In 2018 is deze positie alleen maar sterker geworden. De club zou nu probleemloos haar recordverlies uit 2010 een decennium kunnen dragen.

Is Ajax 3 tot 4x zo gezond als clubs als Bayern München en Arsenal?

Opmerkelijk is dat Ajax al jaren zo gezond is. In 2013-2014 had de club al reserves van €85 miljoen, groter dan het budget en twee keer de kortlopende schulden.
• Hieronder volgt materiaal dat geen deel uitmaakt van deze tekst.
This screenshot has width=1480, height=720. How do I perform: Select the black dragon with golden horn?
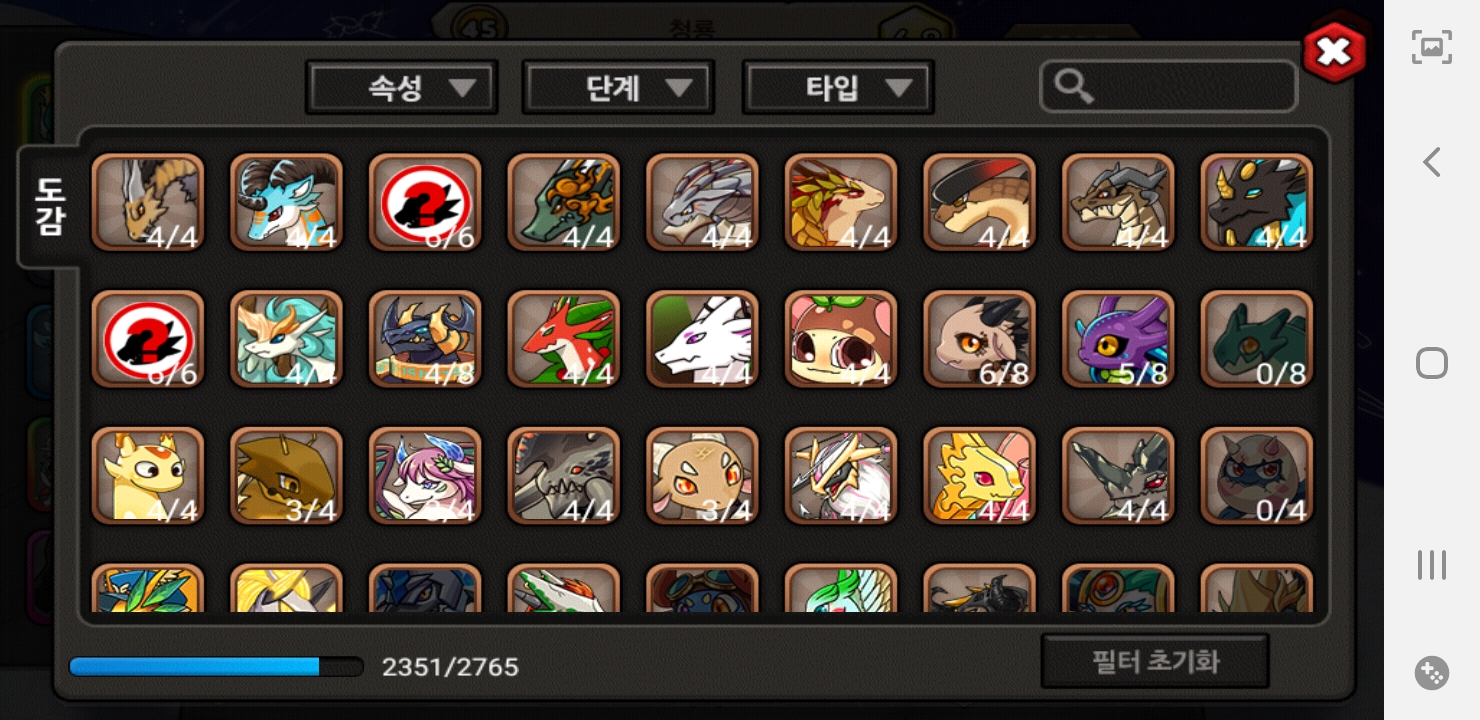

Dit maakte Ajax al gezonder dan praktisch elke grote club in Europa.
De club werd in 2014 en in 2015 dan ook uitgeroepen tot de financieel gezondste club van Europa door S&P Capital IQ.
Dit terwijl het management de noodzaak van financiële voorzichtigheid nog predikte, wat al sinds de tweede deelname van de Champions League en de bijbehorende inkomsten in 2011 overdreven was.
Bij de supporters ging dit er echter nog goed in, de schrik van 2010 zat er nog goed in.
Maar dat deze misvatting geen gevolgen had voor de populariteit van het management bij de supporters, wil niet zeggen dat Ajax er niet de sportieve prijs voor heeft betaald.
ajax punten per seizoen
In de vier kampioensjaren tussen 2010 en 2014 haalde Ajax een gemiddelde van 74 punten, waar in de vier jaar erna met gemiddeld 78 punten de tweede plaats werd veroverd.
Er was dus sprake van een lichte verbetering, maar Ajax wist zich niet te ontwikkelen tot de onbetwiste kampioenskandidaat.
Het is daarnaast ook de vraag of dit daadwerkelijk een sportieve verbetering was van Ajax en niet een verzwakking van de onderkant van de Eredivisie, aangezien zowel AZ (+5 punten), Feyenoord (+5 punten) en PSV (+16 punten) een verbetering over deze periode realiseerden die even groot of zelfs groter was dan die van Ajax.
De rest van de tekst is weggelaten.